気づくと9時の消灯時間になり、看護師の真崎朝也が病室に来た。朝也は、湖城が休みのときに担当として来ることが多い。朝也が来るということは湖城は、もう勤務ではないということだ。確かに今日は日勤だったから、この時間は夜勤になるのでいるはずがない。
「湖城から預かってきた。夜はもう冷えるから、ちゃんと着ることだって」
ベッドの上に広げられたのは、パーカーやウィンドブレーカーだった。湖城は星を見に行くことは秘密だと言っていたけど、どうやら朝也は知っているようだ。朝也も一緒に行くのか聞いてみると勤務中だから一緒には行かなけど、周りにバレないで屋上に行けるようにサポートしてくれるらしい。湖城は勤務ではないのに、連れて行こうとしているのか……

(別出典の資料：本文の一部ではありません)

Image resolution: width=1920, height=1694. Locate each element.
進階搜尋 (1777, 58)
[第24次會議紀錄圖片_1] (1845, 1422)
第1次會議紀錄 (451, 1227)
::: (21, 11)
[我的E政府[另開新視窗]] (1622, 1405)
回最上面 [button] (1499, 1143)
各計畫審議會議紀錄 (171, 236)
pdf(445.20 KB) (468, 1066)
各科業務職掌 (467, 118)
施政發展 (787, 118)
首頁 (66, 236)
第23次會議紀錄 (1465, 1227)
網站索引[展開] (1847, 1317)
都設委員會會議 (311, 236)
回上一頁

「あの人……仕事じゃないのに、こんなことするんですか……」
「ん?あぁ……。逆に勤務中だと連れて行けないからな」
「わざわざ、そんなことしなくてもいいのに……」
「んーまぁ、俺もそう思うけど。でも、あいつが好きでやってることだから、郁島君が気にすることではないよ。夜、あんまり眠れてないんだろう。だったら、ちょっとあいつに付き合ってやってくれ」
よくわからなかったけど曖昧に頷く。見つかったら怒られるって言ってたのに、そんなに自由でいいんだろうか。そもそも、1人の患者にここまでするのだろうか。朝也が病室の電気を消して、消灯の時間になってもやっぱりいつも通り眠れるわけがなくて、そんなことを考えていた。
また、病室の扉が開き、朝也が何か言い忘れたのかと思ったけど、入ってきたのは私服姿の湖城だった。時計を見るとあと10分程で日付が変わろうとしていた。あれから3時間近く経っていた。